As "The Castaway" continued to live its success, Blanco illustrated more than twenty storybooks for children and countless educational books. His accomplishments as illustrator led him to El Museo de los Niños, where he served as Creative Director for twenty years.Like the work of his primary influences, Klee, Miró, Herbin and Calder, Blanco's presents his sculptures in primary colors.
Blanco's largest body of work has been created and fabricated in the United States, where he lives and works since 1999. His artwork has received multiple accolades.

Education
Blanco began drawing and painting in 1967 and sculpting in the early 1970s, although he was interested in art from an early age. He received his formal training at the Neumann Institute in Caracas, Venezuela, which he attended with the aid of a scholarship. He graduated in 1971 with a degree in Industrial Design, after which he worked as a graphic designer. From 1975 to 1979, he lived in Rome, Italy, where he attended open classes at the Academy of Fine Arts.

Career
Blanco's first solo exhibition was in 1974, where he showed sculpture and drawings. A year later, he moved to Rome, Italy, where he continued to work in sculpture while making a living by doing freelance graphic design drawing cartoons for a variety of newspapers and magazines, including political cartoons for the newspaper L'Opinione. It was during this period that he first conceived the idea of a comic strip.

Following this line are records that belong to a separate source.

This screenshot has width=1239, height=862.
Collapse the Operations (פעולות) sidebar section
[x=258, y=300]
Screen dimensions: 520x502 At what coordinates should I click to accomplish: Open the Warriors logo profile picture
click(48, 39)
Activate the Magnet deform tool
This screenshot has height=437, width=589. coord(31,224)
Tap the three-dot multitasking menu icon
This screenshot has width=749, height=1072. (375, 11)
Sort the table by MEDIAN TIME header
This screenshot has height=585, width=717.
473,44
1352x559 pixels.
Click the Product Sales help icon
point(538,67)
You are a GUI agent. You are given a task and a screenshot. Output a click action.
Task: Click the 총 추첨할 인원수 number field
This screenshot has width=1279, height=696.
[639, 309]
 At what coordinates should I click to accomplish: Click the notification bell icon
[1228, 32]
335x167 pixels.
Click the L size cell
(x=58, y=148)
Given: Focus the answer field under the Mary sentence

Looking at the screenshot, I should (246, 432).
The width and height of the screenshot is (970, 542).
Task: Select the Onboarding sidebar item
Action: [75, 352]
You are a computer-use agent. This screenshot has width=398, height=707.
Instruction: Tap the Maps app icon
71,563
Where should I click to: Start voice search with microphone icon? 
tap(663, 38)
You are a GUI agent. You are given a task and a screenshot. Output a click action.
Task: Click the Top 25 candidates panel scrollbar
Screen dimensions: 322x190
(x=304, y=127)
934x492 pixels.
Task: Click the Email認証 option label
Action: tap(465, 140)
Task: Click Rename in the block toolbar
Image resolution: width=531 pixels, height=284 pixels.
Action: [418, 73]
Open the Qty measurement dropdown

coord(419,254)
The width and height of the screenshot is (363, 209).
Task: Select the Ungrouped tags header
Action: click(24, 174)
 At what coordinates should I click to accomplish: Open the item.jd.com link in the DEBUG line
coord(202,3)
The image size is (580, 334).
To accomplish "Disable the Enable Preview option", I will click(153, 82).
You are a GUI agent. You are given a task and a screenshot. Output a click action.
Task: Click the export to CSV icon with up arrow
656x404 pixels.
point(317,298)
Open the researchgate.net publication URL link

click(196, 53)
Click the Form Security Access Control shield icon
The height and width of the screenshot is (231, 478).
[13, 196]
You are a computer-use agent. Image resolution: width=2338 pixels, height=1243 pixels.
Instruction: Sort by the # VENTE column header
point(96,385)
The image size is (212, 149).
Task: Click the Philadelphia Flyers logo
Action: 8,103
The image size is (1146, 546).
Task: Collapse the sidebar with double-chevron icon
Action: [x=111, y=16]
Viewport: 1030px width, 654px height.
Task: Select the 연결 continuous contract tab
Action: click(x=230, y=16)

In 1978, Blanco participated in the Bordhigera Humor Salon, winning the Dattero D'Argento, and in the Monterotondo Sculpture Salon, where he was awarded the first prize for medium format sculpture.

In 1979, Blanco returned to Caracas, Venezuela where he exhibited his sculptures and drawings at the Sofía Imber Museum of Contemporary Art. Here, he continued working in sculpture but he also designed and illustrated a children's newspaper El Cohete.

In 1980, he was hired as the Art Director for the Caracas Children's Museum (Art, Science and Technology, Museo de los Niños)  (1980–1998). He worked there for 18 years.

That same year, Blanco created the comic strip The Castaway/El Náufrago, which became an overnight success. It was published in major newspapers and magazines in Venezuela and lead to significant sales in merchandising and books. The Castaway even crossed over to television. Due to the comic's success, Blanco no longer had time to work on his sculpture alongside his work as freelance graphic designer, illustrator, and his job at the museum, and had to put sculpture aside.

In 1989, Blanco returned to sculpture, and eventually left the Caracas Children's Museum to  move to the United States, where he still lives today. Blanco began exhibiting again in both Venezuela and the United States as well as around the world. In 1996, Blanco installed four sculptures in Tokyo, Japan, which launched his fascination with public art.

Since 1999, Blanco has lived and worked on the West Coast of Florida, with a particular focus on public art. In 2005, Blanco became an American citizen. He currently resides in Sarasota, Florida.

In 2007, Blanco received the John Ringling Visual Art Award.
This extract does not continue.